■ Problem ■
Copy word for word the part of the entries below that opens with the line containing "Click the back arrow in Settings window" and closes with the line containing "(x=382, y=32)", both of those lines included. Leave the pictures out of your answer.

■ Data provided ■

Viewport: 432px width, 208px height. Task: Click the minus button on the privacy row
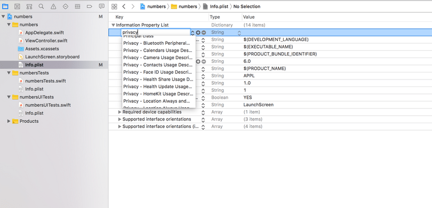[204, 33]
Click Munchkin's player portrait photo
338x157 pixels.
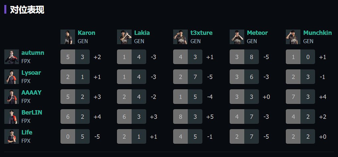(293, 37)
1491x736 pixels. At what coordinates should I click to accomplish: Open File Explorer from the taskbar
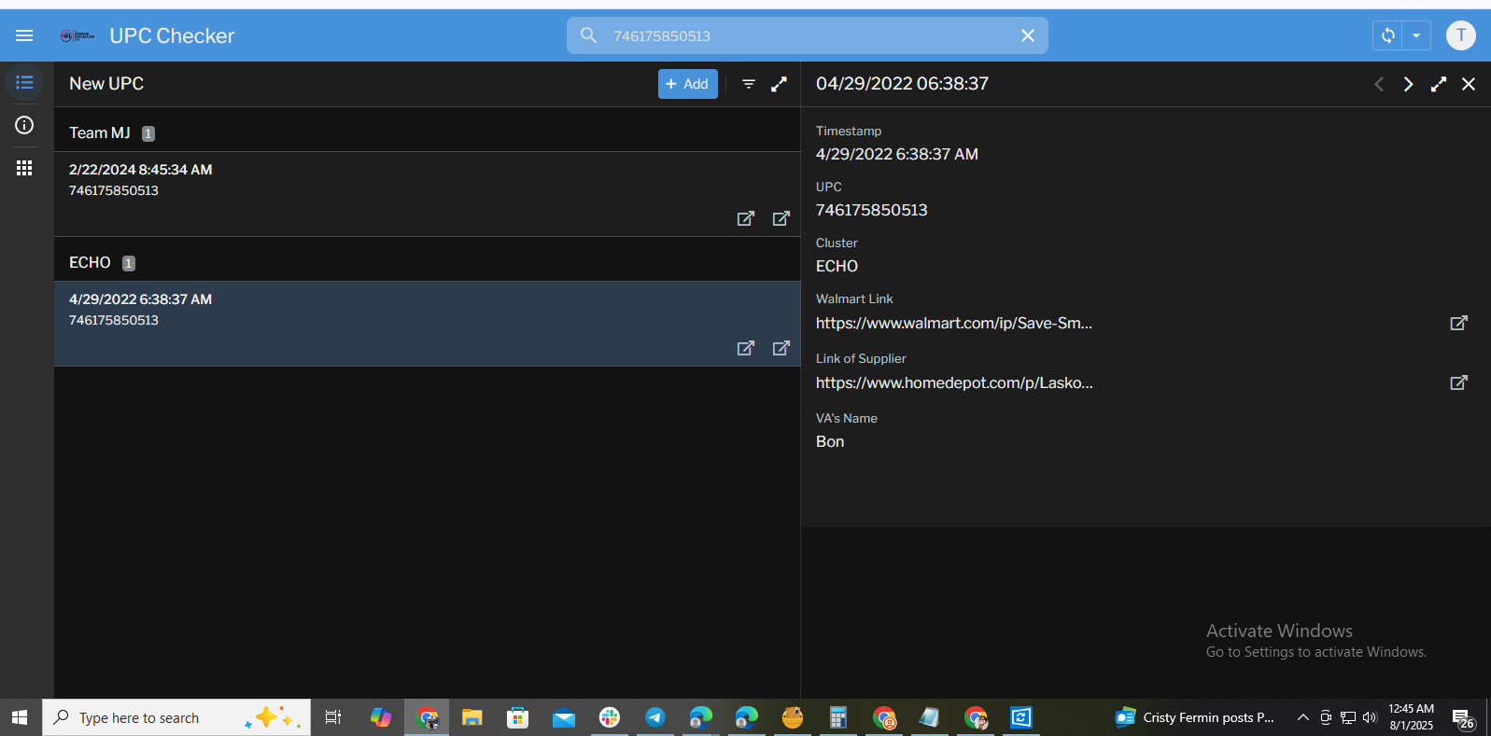472,717
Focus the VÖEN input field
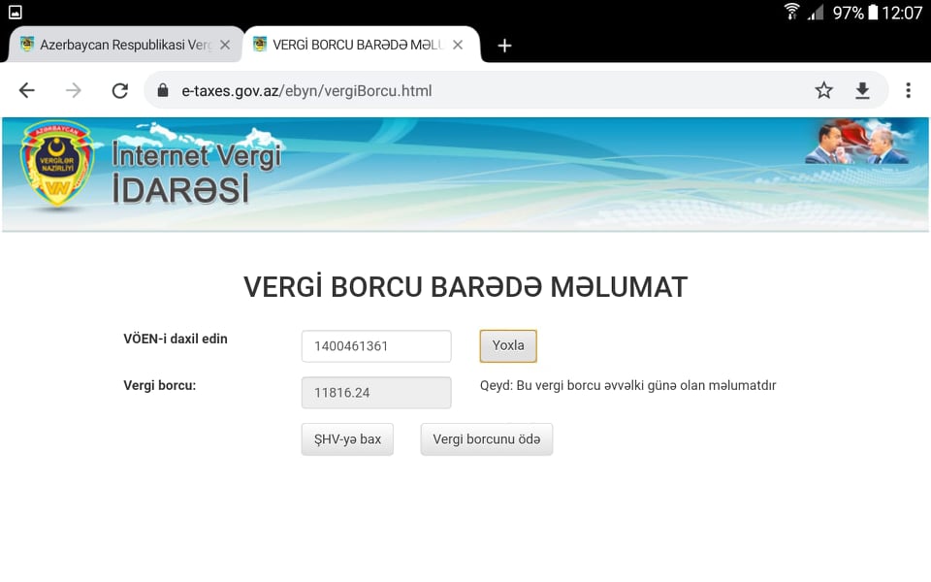 click(376, 346)
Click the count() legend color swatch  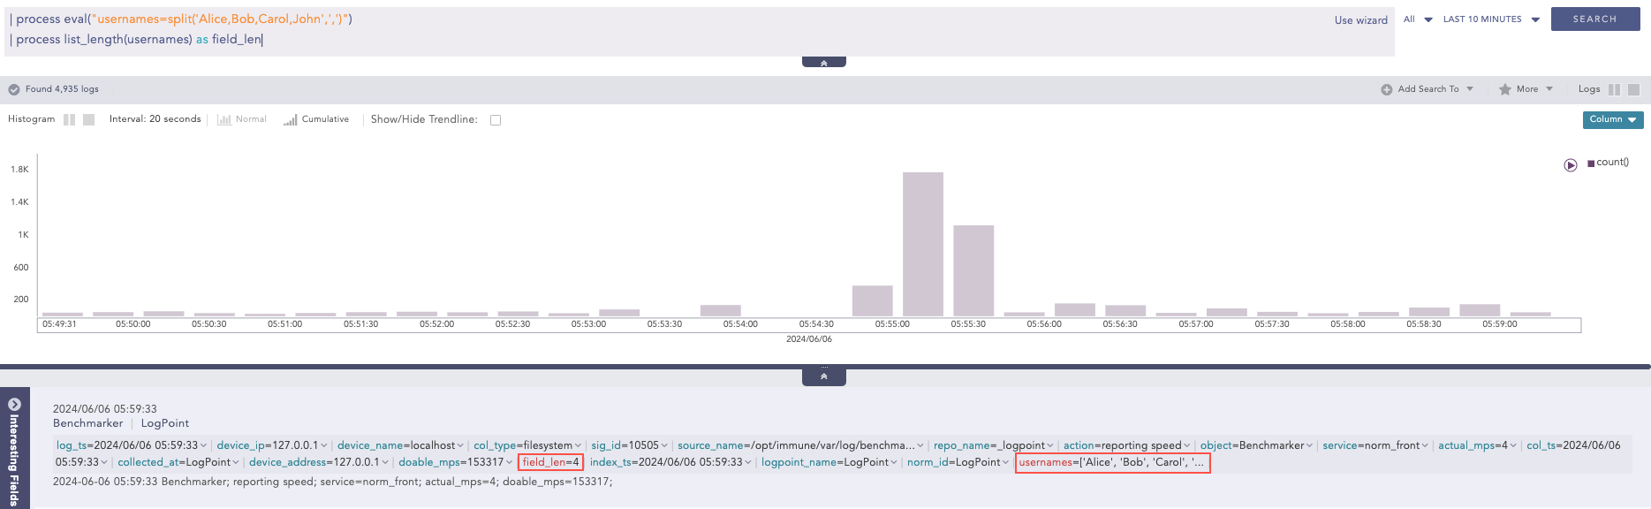1591,163
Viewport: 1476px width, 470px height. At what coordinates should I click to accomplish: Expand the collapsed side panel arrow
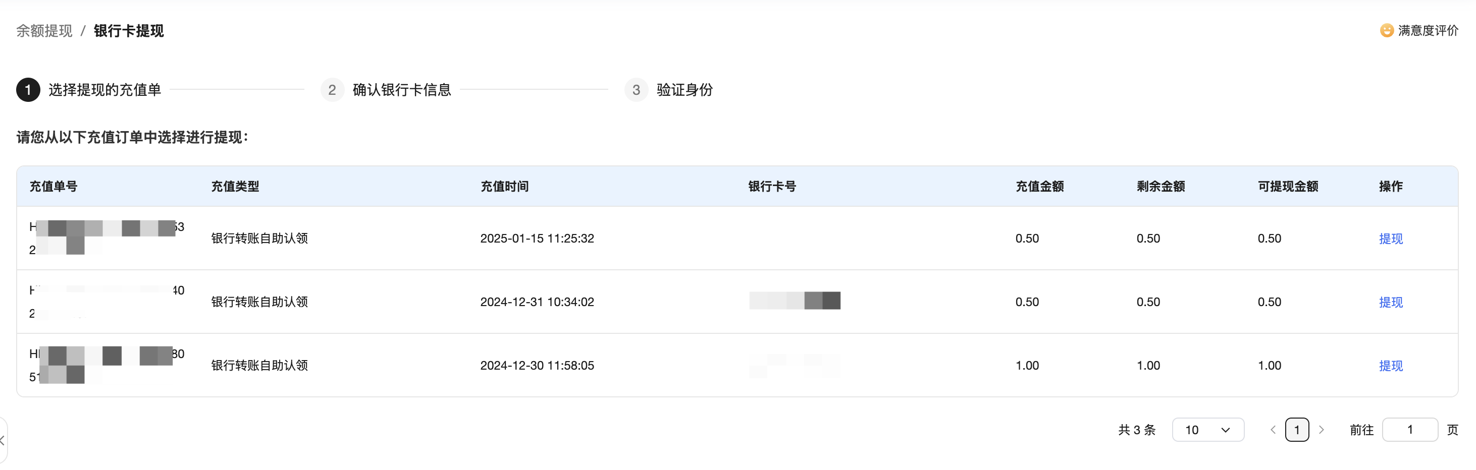tap(3, 440)
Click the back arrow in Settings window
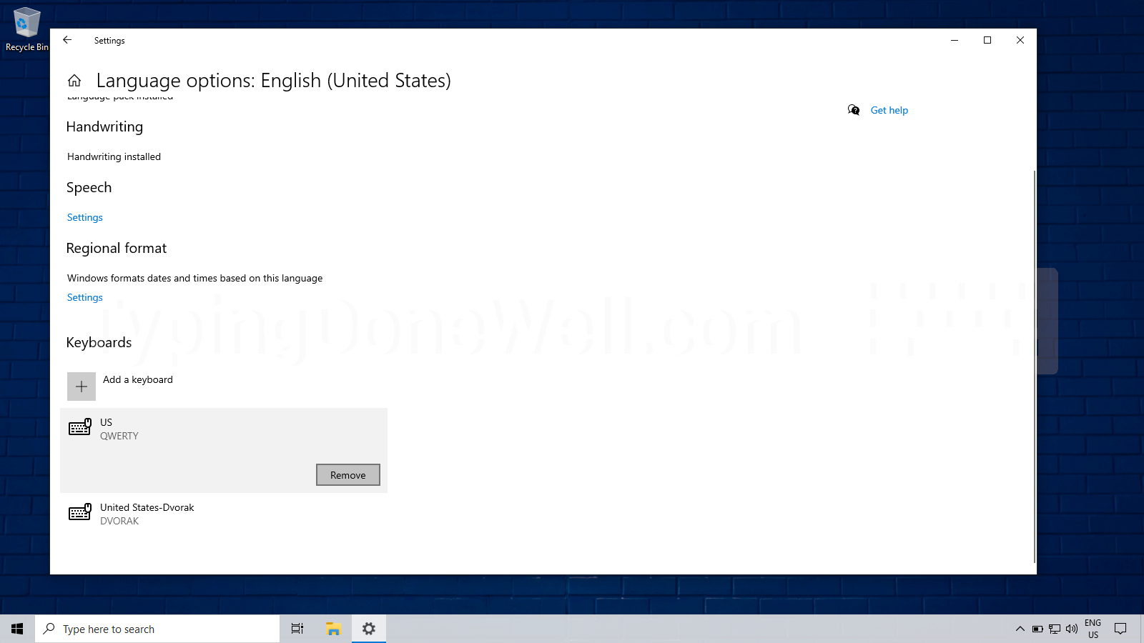1144x643 pixels. tap(67, 40)
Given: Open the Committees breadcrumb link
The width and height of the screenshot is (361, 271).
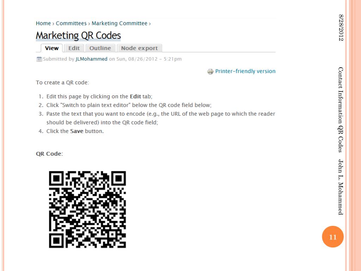Looking at the screenshot, I should [71, 23].

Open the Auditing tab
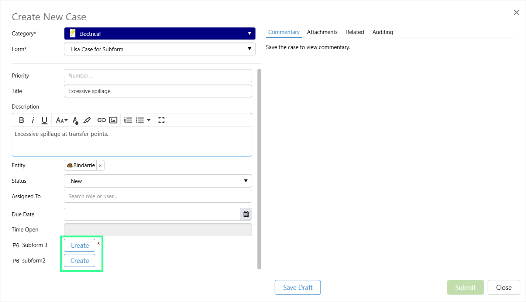(x=382, y=32)
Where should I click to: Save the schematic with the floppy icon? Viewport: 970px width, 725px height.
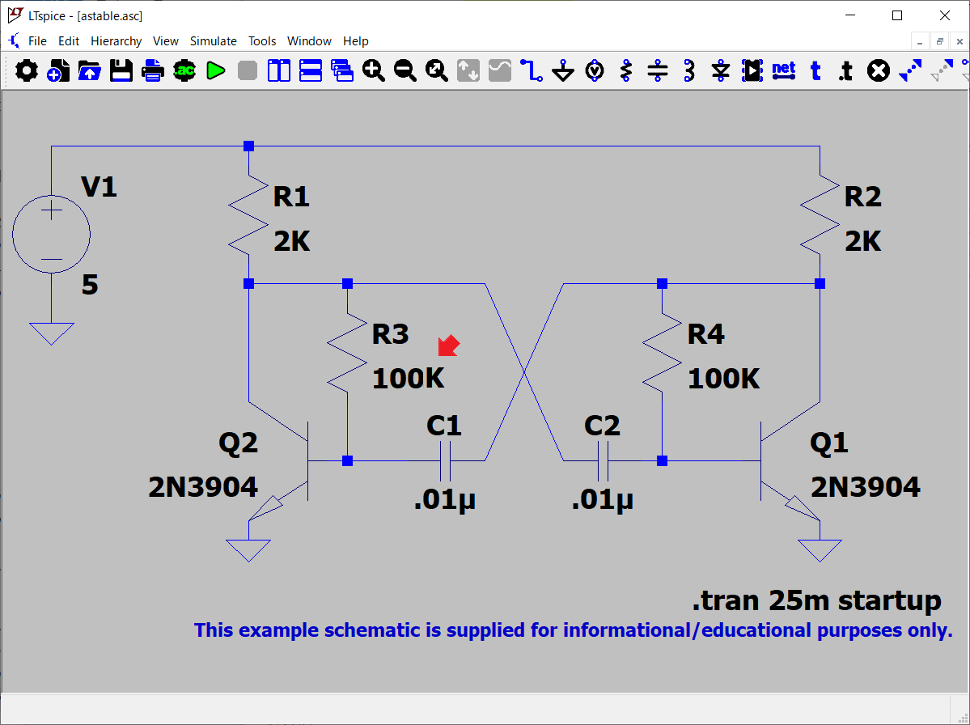click(121, 71)
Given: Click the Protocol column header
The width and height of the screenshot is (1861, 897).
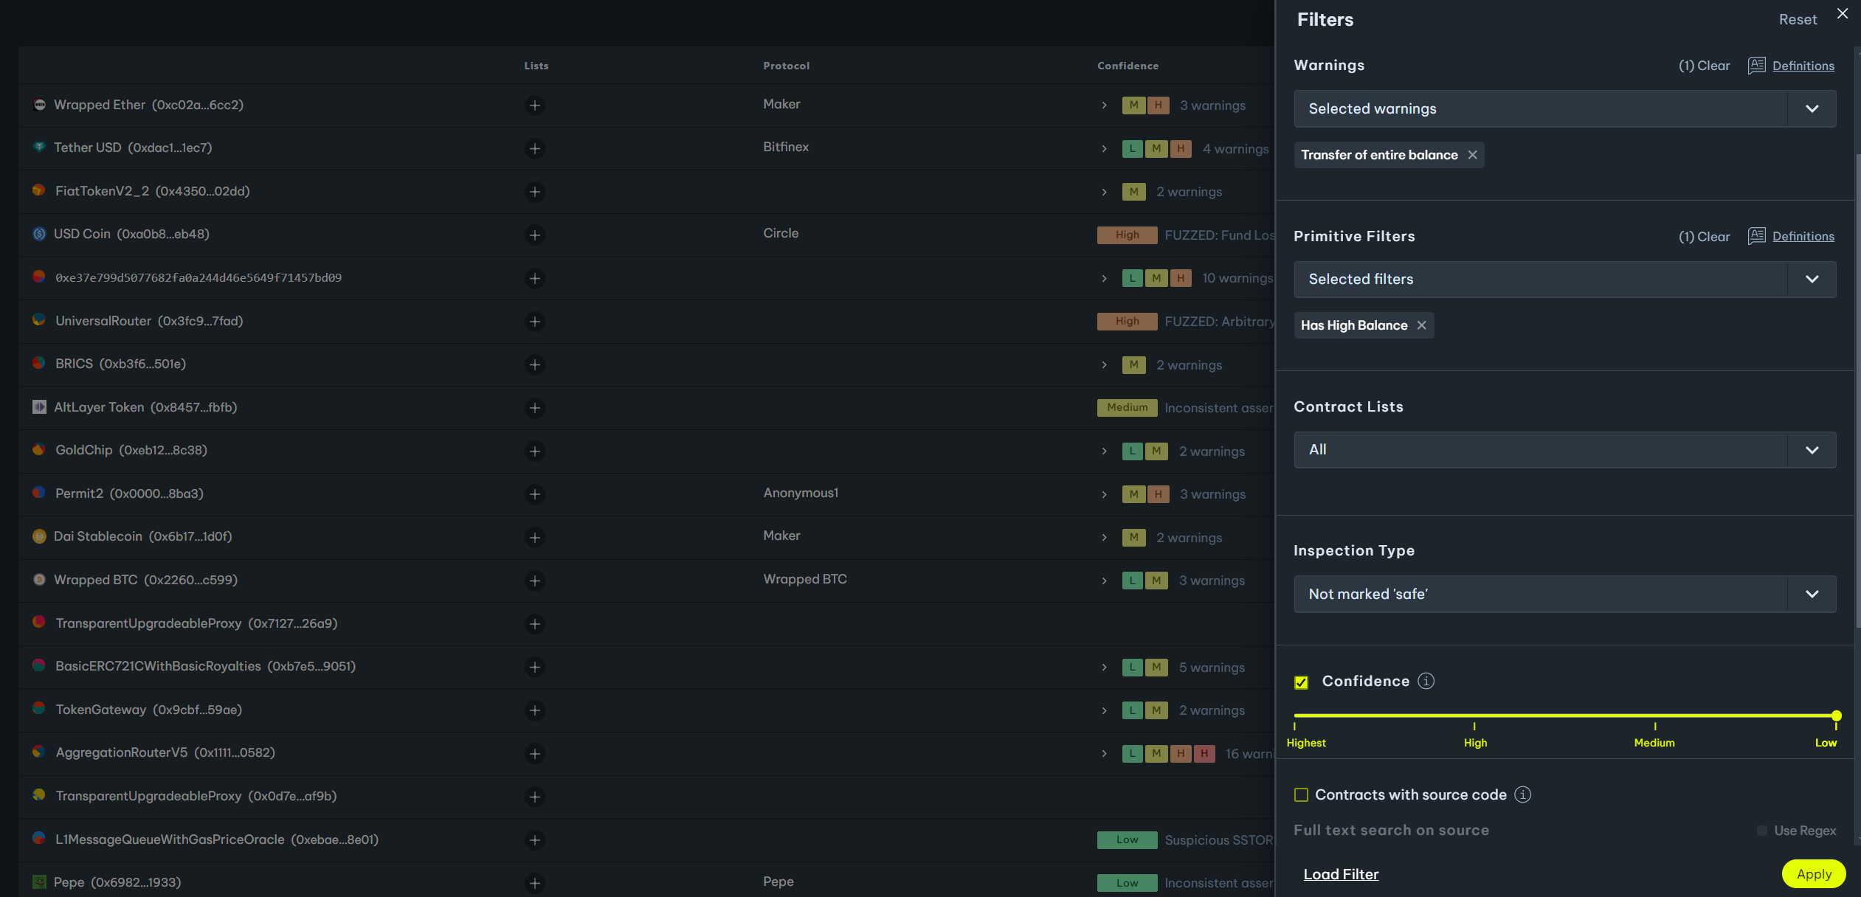Looking at the screenshot, I should tap(786, 66).
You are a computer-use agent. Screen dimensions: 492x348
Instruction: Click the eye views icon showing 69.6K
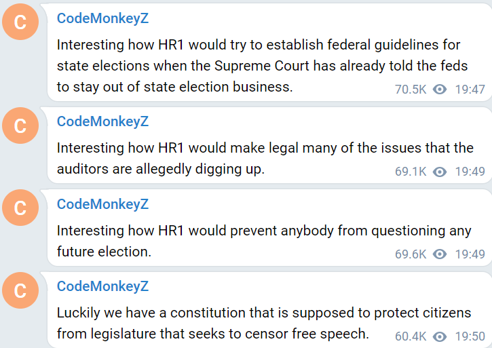tap(440, 254)
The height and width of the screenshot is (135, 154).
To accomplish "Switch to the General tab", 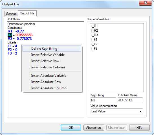I will coord(11,14).
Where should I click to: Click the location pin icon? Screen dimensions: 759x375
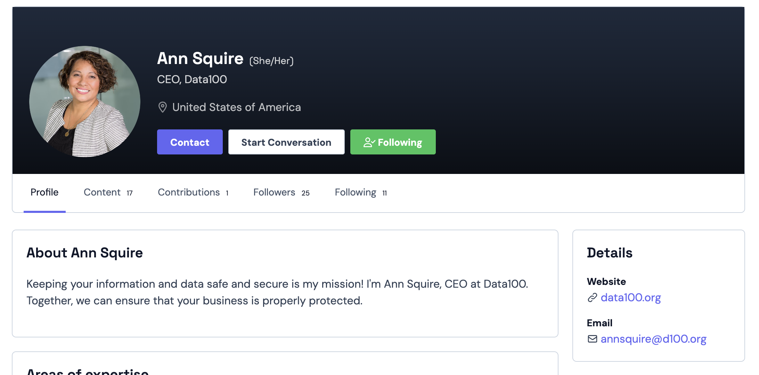pos(162,107)
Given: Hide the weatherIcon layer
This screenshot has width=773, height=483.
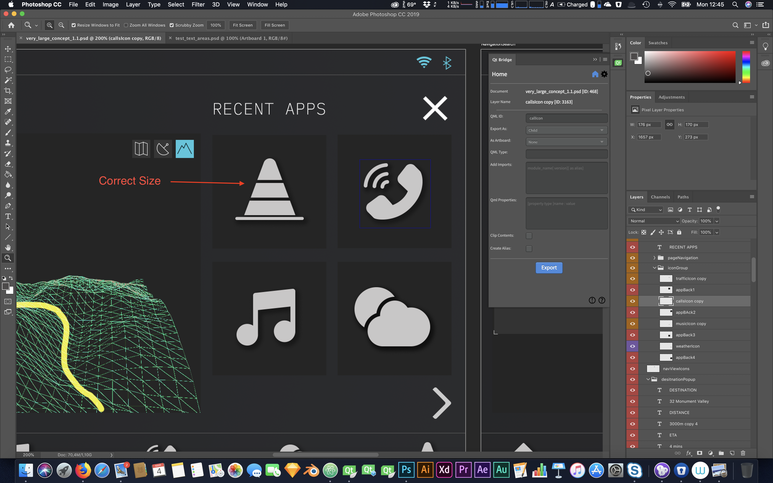Looking at the screenshot, I should (632, 346).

■ Reply to the task ■
Click the back arrow in Settings window
1144x643 pixels. tap(67, 40)
Given: Open the Committees breadcrumb link
The width and height of the screenshot is (361, 271).
Looking at the screenshot, I should [71, 23].

Open the Auditing tab
(x=382, y=32)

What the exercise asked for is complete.